Create a Private Service Connect endpoint in the consumer's peer migration subnet. The consumer needs the service attachment URI to create the endpoint.

gcloud

Reserve an internal IP address for the endpoint.

Use the addresses create command.
```
gcloud compute addresses create ENDPOINT_ADDRESS_NAME \
    --project=CONSUMER_PROJECT \
    --region=REGION \
    --address=ENDPOINT_ADDRESS \
    --subnet=CONSUMER_SUBNET
```
Replace the following:
- ENDPOINT_ADDRESS_NAME: a name for the IP address resource
- CONSUMER_PROJECT: the ID of the consumer project
- REGION: the region to create the IP address in
- ENDPOINT_ADDRESS: the IP address to assign to the IP address resource; this address must be the same IP address that was used in the service's load balancer
- CONSUMER_SUBNET: the name of the consumer subnet
Create the endpoint.

Use the forwarding-rules create command.
```
gcloud compute forwarding-rules create ENDPOINT \
    --region=REGION \
    --network=CONSUMER_NETWORK \
    --address=ENDPOINT_ADDRESS \
    --target-service-attachment=SERVICE_ATTACHMENT_URI
```
Replace the following:
- ENDPOINT: a name for the endpoint
- REGION: the region to create the endpoint in
- CONSUMER_NETWORK: the name of the consumer network
- ENDPOINT_ADDRESS: the reserved IP address to assign to the endpoint; you can specify the IP address directly, or use the IP address resource name
- SERVICE_ATTACHMENT_URI: the URI of the service attachment

Delete the producer's internal range

After the consumer migration subnet is created, the internal range is no longer needed and can be deleted.

gcloud

Use the internal-ranges delete command.

gcloud network-connectivity internal-ranges delete RANGE_NAME \
    --project=PRODUCER_PROJECT_ID

Replace the following:

RANGE_NAME: the name of the internal range
PRODUCER_PROJECT_ID: the ID of the producer project

Validate that the endpoint works

Ask the consumer to confirm that they can connect to the service through the endpoint.

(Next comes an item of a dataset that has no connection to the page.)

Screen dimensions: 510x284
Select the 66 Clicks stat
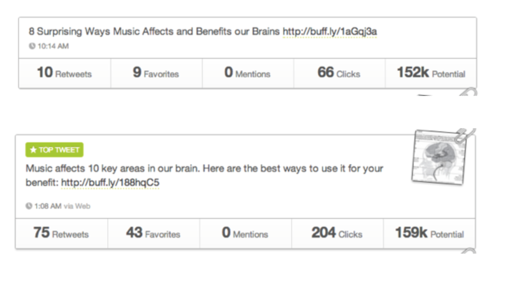pyautogui.click(x=339, y=73)
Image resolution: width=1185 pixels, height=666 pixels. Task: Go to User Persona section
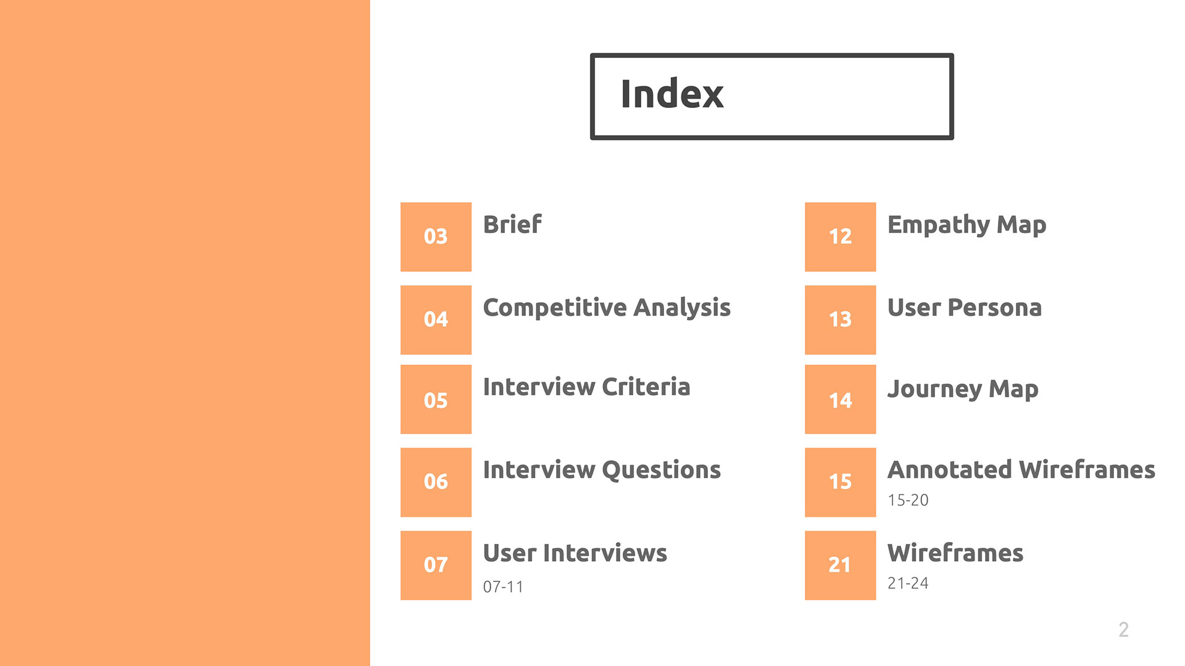pyautogui.click(x=965, y=308)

If the endpoint isn't working, and troubleshooting doesn't resolve the issue, you can roll back the migration.

Finalize the migration

If the endpoint is working as expected, you can finalize the migration by updating the consumer's peer migration subnet to a regular subnet.

Update the consumer's peer migration subnet

Updating the consumer's peer migration subnet to a regular subnet lets the consumer use the subnet for any type of resource.

gcloud

Use the networks subnets create command.

gcloud compute networks subnets update CONSUMER_SUBNET \
    --purpose=PRIVATE \
    --region=REGION \
    --project=CONSUMER_PROJECT

Replace the following:

CONSUMER_SUBNET: the name of the consumer subnet
REGION: the region of the consumer subnet
CONSUMER_PROJECT: the ID of the consumer project

Delete the peering connections

If the peering connection is no longer needed, delete the peering configurations for both the consumer and the producer.

Roll back the migration

You can only roll back the migration if the consumer subnet hasn't yet been updated to a regular subnet. If you roll back, the service is made available through VPC Network Peering.

If it still exists, delete the internal range in the producer's project.

Create an internal range in the consumer's project. When rolling back, the migration source is the consumer subnet, and the migration target is the producer subnet.

gcloud network-connectivity internal-ranges create RANGE_NAME \
    --project=CONSUMER_PROJECT \
    --ip-cidr-range=CIDR_RANGE \
    --network=CONSUMER_NETWORK \
    --usage=FOR_MIGRATION \
    --migration-source=CONSUMER_SUBNET_URI \
    --migration-target=PRODUCER_SUBNET_URI

Delete the consumer's Private Service Connect endpoint.
Delete the consumer's IP address resource.
Recreate the producer's subnet using the same name and CIDR range. Set the subnet purpose to PRIVATE.
Recreate the resources needed to provide the service in the producer's subnet.
The consumer validates that they can access the service through the peering connection.